I am trying to prove the following statement. I don't have any assumptions on the the base field $\Bbbk$ yet, but I am happy to restrict this if required.
Statement: Let $p(h)\in\Bbbk[h^{\pm 1}]$. If $p(h)+p(h^{-1})=m(h)(h^{-1}-h),$ then $p(h)=g(h)(h^{-1}-h)$, where $g(h)\in\Bbbk[h^{\pm 1}]$.
In other words, if $h^{-1}-h$ is a factor of $p(h)+p(h^{-1})$, then $h^{-1}-h$ is a factor of $p(h)$.
For example, let $m(h)=(h^{-1}-h)$ then $m(h)(h^{-1}-h)=h^2-2+h^{-2}$. Rearranging this we get $h^2-1+h^{-2}-1$. So $p(h)=h^2-1=-h(h^{-1}-h).$
Notes
The equation $p(h)+p(h^{-1})=m(h)(h^{-1}-h)$ implies that $m(h)=-m(h^{-1})$. To see this, apply the map $h\mapsto h^{-1}$.
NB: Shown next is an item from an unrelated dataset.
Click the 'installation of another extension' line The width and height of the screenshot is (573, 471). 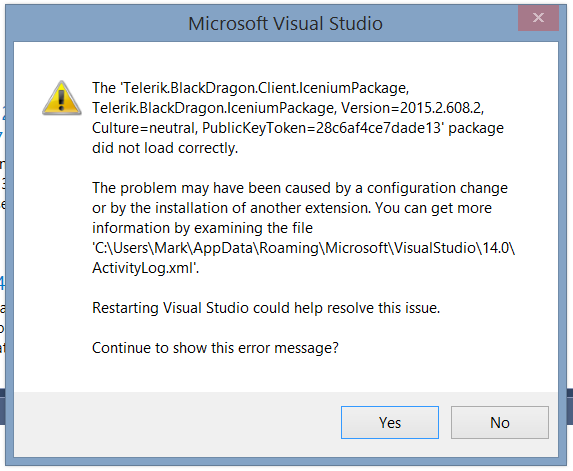pyautogui.click(x=292, y=208)
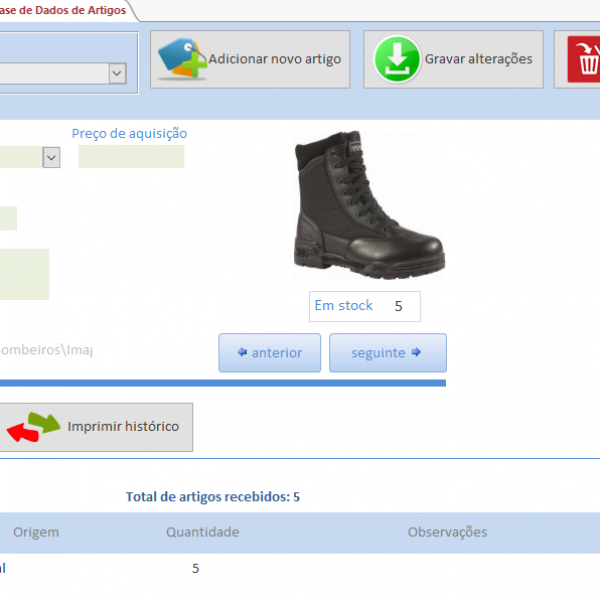Save changes with 'Gravar alterações' text
600x600 pixels.
click(x=478, y=59)
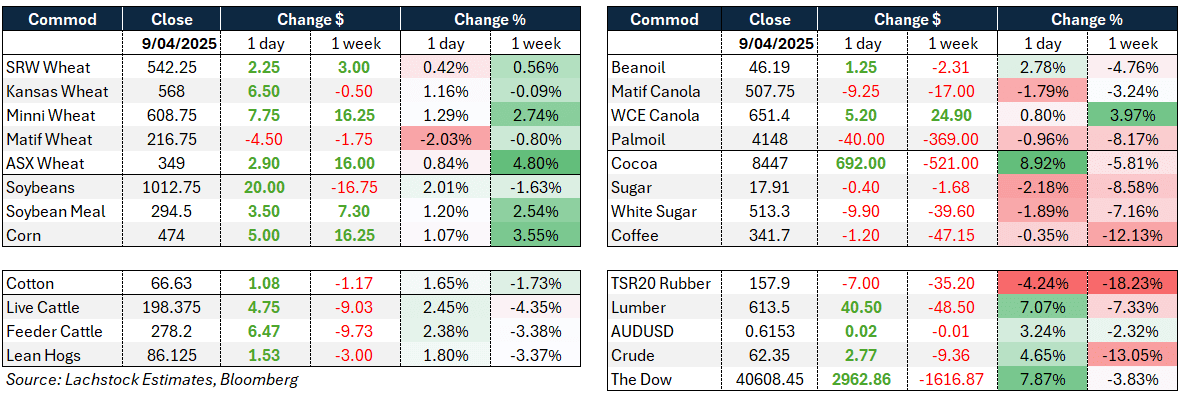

If $p(h)=g(h)(h^{-1}-h)$, then $$g(h)(h^{-1}-h)+g(h^{-1})(h-h^{-1})=\left[g(h)-g(h^{-1})\right](h^{-1}-h).$$
The statement is true (there might be some issues with fields of characteristic $2$, but the statement will be true for all other fields). Let $\mathbb{k}$ be a field of characteristic not equal to $2$. Let $p \in \mathbb{k}[X,X^{-1}]$ be an arbitrary Laurent polynomial, say $$p(X) = \sum_{k=-d}^d a_kX^k.$$ Let us write $$P(X) = p(X) + p(X^{-1}) = \sum_{k=-d}^d (a_k + a_{-k})X^k.$$ The condition $$P(X) = p(X) + p(X^{-1}) = m(X)(X-X^{-1})$$ implies that $P(1) = 0$ and $P(-1) = 0$. Equivalently $$\sum_{k=-d}^d(a_k + a_{-k}) = 2\sum_{k=-d}^da_k= 0,\qquad \text{and} \qquad \sum_{k=-d}^d(-1)^k(a_k + a_{-k}) = 2\sum_{k=-d}^d(-1)^ka_k= 0.$$ This is true if and only if $p(1) = p(-1) = 0$, which is true if and only if $p(X) = g(X)(X-X^{-1})$ for some $g \in \mathbb{k}[X,X^{-1}]$. To see why the latter statement is true, it's easier to pass to (regular) polynomials. Let $\tilde{p}$ be the associated polynomial given by $\tilde{p}(X) = X^dp(X)$. Then $p(1) = p(-1) = 0$ also implies that $\tilde{p}(1) = \tilde{p}(-1) = 0$. The polynomial remainder theorem then implies that $(X^2 -1)\mid \tilde{p}(X)$, i.e., there exists some polynomial $\tilde{g}(X)$ such that $$\tilde{p}(X) = \tilde{g}(X)(X^2-1).$$ Dividing through by $X^d$ gives us $$p(X) = g(X)(X-X^{-1}),$$ where $g(X) = X^{-(d-1)}\tilde{g}(X)$.